On 25 September 1920, a memorial was unveiled to honour those who fought in the First World War (those who died from the area in the Second World War were later added to the memorial). The granite memorial on a base of polished Caithness slabs has a bronze memorial plaque and is topped by a bronze statue of Saint Andrew. It is Category B listed and was funded by
William Cavendish-Bentinck, 6th Duke of Portland and his wife who owned the surrounding Langdale Estate.

Berriedale is listed as the place of death on the death certificate of Prince George, Duke of Kent, younger brother of King George VI. He was killed in an air crash nearby on 25 August 1942, alongside 14 others.

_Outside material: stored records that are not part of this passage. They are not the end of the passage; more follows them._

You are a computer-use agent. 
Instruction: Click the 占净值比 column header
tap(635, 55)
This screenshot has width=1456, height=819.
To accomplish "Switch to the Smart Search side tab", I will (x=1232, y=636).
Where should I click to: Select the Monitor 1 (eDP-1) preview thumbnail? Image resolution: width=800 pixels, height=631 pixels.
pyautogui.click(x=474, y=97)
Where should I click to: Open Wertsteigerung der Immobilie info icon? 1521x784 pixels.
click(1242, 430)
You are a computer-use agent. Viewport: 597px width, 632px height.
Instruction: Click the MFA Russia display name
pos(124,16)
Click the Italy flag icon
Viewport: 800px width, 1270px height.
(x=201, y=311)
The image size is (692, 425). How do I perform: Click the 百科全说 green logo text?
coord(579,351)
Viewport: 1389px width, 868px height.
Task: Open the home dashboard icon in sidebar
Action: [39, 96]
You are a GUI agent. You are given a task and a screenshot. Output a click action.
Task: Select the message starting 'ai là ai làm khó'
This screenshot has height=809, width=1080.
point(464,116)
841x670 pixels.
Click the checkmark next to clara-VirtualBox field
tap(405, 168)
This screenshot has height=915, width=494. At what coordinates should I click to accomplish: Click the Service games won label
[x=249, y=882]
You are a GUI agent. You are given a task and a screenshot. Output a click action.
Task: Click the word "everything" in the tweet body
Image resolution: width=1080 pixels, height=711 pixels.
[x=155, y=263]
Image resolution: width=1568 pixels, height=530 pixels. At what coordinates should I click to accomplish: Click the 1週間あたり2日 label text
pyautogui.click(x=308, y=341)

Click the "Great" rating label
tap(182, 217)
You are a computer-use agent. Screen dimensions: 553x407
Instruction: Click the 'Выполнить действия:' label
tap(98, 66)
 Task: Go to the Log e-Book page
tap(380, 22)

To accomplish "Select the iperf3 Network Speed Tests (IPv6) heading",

On 18 September 2014, a lorry suffered brake failure while descending the Braes, resulting in a significant crash and the fatality of the driver.

In January 2024, multiple drivers became stranded in Berriedale due to high levels of snow in a blizzard.

==Buildings==
The village has a parish church in the Church of Scotland situated up the Brae to the north of the settlement.

The Old Smithy building displays numerous antlers on its external walls.

From the settlement beside the A9, a small road leads down to Berriedale beach where there are a range of cottages beside the river. A further set of coastal cottages line the beach shore and are accessed by a small pedestrian suspension bridge.

===Berriedale Castle===
Berriedale castle is a ruined medieval castle that is situated on a rocky outcrop beside Berriedale Water (river). The castle dates to at least the 14th century and has had a succession of owners before being sold to the Earl of Caithness in 1606 whereafter it eventually fell into disuse.

==Transport==
Just south of Berriedale, on the way to the north, the A9 road passes the Berriedale Braes, a steep drop in the landscape (brae is a Scots word for hillside, a borrowing of the Scottish Gaelic bràighe). The road drops down steeply (13% over 1,3 km) to bridge a river, before rising again (13% over 1,3 km), with a number of sharp bends in the road – although some of the hairpin bends and other nearby gradients have been eased in recent years, with the worse hairpin removal completed in 2020 at a cost of £9.6 million.

The impracticality (and cost) of bridging the Berriedale Braes prevented the building of the Inverness-Wick Far North Line along the east coast of Caithness; instead the railway runs inland through the Flow Country.